[Start of section]
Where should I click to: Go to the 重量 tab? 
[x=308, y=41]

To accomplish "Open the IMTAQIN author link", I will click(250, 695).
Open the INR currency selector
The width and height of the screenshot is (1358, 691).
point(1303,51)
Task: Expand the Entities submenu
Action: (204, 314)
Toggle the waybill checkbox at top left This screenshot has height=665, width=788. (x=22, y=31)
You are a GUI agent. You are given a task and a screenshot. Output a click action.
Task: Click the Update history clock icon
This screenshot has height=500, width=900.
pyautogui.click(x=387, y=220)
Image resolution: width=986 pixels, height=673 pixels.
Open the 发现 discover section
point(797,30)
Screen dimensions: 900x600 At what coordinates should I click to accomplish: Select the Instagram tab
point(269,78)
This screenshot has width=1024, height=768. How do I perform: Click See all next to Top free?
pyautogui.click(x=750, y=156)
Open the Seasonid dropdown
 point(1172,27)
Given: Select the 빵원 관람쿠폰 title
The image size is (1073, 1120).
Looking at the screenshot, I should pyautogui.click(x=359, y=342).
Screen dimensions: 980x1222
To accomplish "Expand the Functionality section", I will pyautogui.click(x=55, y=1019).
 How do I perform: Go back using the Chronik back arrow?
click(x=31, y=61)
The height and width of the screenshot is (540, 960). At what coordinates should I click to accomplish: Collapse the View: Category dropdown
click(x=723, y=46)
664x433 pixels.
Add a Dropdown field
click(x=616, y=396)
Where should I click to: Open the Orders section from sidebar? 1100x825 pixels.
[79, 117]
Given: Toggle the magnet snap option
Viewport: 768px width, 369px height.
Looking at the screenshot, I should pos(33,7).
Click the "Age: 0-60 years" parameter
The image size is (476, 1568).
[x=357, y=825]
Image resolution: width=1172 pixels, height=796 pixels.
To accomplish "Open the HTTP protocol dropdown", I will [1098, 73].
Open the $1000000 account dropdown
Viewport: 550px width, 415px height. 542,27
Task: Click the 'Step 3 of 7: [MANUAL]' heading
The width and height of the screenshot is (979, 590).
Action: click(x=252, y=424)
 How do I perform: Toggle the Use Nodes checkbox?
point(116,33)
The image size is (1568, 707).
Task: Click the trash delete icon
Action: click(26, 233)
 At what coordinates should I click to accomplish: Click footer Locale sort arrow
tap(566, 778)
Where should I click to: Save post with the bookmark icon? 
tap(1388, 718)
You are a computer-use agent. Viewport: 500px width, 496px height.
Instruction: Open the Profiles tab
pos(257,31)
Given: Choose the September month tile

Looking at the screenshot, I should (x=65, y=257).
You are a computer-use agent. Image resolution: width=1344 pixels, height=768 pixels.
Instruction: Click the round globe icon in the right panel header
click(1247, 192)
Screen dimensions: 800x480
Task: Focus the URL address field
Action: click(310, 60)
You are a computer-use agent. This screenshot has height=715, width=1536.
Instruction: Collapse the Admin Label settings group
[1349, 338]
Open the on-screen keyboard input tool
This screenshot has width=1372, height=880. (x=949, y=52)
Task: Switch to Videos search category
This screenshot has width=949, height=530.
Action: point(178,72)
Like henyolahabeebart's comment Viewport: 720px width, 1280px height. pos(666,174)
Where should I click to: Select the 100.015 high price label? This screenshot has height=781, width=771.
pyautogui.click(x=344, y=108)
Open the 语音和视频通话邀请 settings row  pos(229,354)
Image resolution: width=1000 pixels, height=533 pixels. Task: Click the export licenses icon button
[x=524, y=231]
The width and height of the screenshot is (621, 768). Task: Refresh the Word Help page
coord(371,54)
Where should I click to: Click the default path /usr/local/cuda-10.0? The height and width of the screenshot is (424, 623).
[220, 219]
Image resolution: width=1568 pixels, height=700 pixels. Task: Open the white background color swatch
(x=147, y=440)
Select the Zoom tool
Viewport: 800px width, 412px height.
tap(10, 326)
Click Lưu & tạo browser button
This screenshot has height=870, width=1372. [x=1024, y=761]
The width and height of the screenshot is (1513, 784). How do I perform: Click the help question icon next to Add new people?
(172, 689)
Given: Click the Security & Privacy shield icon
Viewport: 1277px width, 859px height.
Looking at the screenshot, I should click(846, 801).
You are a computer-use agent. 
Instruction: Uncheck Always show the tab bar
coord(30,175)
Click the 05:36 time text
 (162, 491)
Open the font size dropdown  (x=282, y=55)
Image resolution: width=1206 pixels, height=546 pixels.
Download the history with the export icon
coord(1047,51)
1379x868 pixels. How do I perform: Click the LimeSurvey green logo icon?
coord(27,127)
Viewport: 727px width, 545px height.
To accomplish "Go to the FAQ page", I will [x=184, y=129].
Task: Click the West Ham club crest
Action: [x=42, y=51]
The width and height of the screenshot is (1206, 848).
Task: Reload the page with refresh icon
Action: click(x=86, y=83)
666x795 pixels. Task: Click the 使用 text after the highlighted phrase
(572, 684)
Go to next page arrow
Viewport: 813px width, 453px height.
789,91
[End of section]
DESCRIPTION OF THE TASK: Show, from the entries above, every line that includes the string "computer".

RESPONSE FOR THIS EXERCISE:
You are a computer-use agent. Viewport: 500px width, 496px height.
You are a computer-use agent. Image resolution: width=1344 pixels, height=768 pixels.
You are a computer-use agent. This screenshot has height=715, width=1536.
You are a computer-use agent. 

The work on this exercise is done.